One disadvantage of performing only a box lesion plus LAAO for concomitant PAF in patients undergoing coronary artery bypass graft (CABG) and/or aortic valve replacement (AVR) is that these lesions do not render the atria incapable of fibrillating. It only decreases the likelihood of having recurrent episodes of AF by isolating most of the potential triggers that induce each episode. Thus, nonpulmonary vein triggers, arrhythmia triggers, and nonarrhythmia triggers can still induce AF (see Chapter 5 ). The only way the atria can become incapable of fibrillating is by performing a Maze procedure, but this requires opening the atrium. Most experienced arrhythmia surgeons perform Maze procedures routinely in patients with any type of AF who require cardiac surgery. However, a box lesion plus LAAO is a reasonable alternative for the treatment of concomitant PAF, especially for surgeons who are less experienced in arrhythmia surgery.

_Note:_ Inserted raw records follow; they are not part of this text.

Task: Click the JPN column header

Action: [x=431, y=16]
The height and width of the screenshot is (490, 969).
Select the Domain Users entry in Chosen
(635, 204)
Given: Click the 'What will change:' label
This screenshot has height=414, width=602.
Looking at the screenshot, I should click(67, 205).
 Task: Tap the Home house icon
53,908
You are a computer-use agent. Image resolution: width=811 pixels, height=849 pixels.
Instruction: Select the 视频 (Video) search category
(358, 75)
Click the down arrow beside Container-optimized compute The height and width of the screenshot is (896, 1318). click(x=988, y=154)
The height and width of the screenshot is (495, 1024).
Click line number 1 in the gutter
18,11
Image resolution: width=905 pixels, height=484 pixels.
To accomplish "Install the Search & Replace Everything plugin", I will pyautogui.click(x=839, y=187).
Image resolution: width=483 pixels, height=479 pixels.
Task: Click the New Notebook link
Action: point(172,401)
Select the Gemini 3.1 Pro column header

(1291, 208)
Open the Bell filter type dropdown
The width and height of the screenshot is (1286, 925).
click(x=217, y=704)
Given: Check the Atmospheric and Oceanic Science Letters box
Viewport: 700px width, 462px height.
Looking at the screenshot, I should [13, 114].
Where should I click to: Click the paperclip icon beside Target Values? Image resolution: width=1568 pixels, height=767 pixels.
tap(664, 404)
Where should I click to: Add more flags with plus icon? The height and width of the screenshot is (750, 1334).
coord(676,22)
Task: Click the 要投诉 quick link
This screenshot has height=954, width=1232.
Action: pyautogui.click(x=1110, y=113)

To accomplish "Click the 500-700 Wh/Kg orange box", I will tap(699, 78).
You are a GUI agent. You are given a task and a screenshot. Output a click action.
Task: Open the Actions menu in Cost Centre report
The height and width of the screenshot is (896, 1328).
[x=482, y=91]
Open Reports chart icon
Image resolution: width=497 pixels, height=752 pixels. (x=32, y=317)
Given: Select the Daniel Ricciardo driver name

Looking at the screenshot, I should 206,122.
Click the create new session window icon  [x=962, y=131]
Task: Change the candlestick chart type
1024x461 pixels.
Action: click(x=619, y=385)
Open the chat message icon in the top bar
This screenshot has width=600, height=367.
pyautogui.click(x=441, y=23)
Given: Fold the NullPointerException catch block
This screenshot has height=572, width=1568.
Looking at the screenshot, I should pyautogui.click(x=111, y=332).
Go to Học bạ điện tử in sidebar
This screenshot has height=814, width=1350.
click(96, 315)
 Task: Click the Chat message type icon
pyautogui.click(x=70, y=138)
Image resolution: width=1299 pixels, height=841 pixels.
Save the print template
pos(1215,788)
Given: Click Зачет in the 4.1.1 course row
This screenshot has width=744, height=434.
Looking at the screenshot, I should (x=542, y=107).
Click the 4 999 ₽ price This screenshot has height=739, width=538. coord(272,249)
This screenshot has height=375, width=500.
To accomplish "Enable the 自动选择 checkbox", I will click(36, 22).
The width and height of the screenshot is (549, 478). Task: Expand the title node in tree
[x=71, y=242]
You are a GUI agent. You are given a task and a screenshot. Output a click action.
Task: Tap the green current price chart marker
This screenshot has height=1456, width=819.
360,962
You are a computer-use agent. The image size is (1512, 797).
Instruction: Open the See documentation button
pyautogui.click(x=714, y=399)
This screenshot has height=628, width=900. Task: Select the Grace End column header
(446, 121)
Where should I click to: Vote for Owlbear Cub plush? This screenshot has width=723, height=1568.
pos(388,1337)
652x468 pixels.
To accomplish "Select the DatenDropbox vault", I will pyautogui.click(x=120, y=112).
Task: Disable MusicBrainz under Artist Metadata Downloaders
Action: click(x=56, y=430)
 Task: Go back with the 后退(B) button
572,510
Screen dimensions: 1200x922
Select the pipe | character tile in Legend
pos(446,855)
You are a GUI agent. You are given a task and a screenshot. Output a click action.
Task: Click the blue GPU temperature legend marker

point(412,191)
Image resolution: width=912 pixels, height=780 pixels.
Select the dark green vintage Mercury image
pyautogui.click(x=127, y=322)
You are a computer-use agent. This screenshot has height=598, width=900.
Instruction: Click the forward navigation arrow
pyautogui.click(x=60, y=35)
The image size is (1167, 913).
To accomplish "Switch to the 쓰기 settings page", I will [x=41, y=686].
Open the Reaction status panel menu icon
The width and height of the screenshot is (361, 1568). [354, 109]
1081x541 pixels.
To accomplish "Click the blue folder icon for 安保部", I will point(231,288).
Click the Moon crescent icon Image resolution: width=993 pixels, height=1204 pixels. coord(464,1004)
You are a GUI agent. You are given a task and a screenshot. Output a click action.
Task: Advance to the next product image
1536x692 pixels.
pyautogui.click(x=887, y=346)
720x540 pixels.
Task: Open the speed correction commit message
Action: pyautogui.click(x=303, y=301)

Non-paroxysmal Atrial Fibrillation
The current classification of AF is not always helpful in deciding which interventional approach is best in a given patient with AF because it is based solely on the duration of the episodes of AF (see Chapter 52 ). PAF episodes last less than 1 week, persistent AF episodes last between 1 week and 1 year, and long-standing persistent AF (LSpAF) lasts more than 1 year. After AF has been initiated, macro-reentrant drivers sustain the AF until it spontaneously terminates or is terminated by drug therapy or electrical cardioversion. After AF has been induced, the electrophysiologic events in the atria during AF are the same regardless of the duration of the episode. Thus, the primary physiologic difference in PAF, persistent AF, and LSpAF is the electrical stability of the macro-reentrant AF drivers ( Fig. 25.8 ).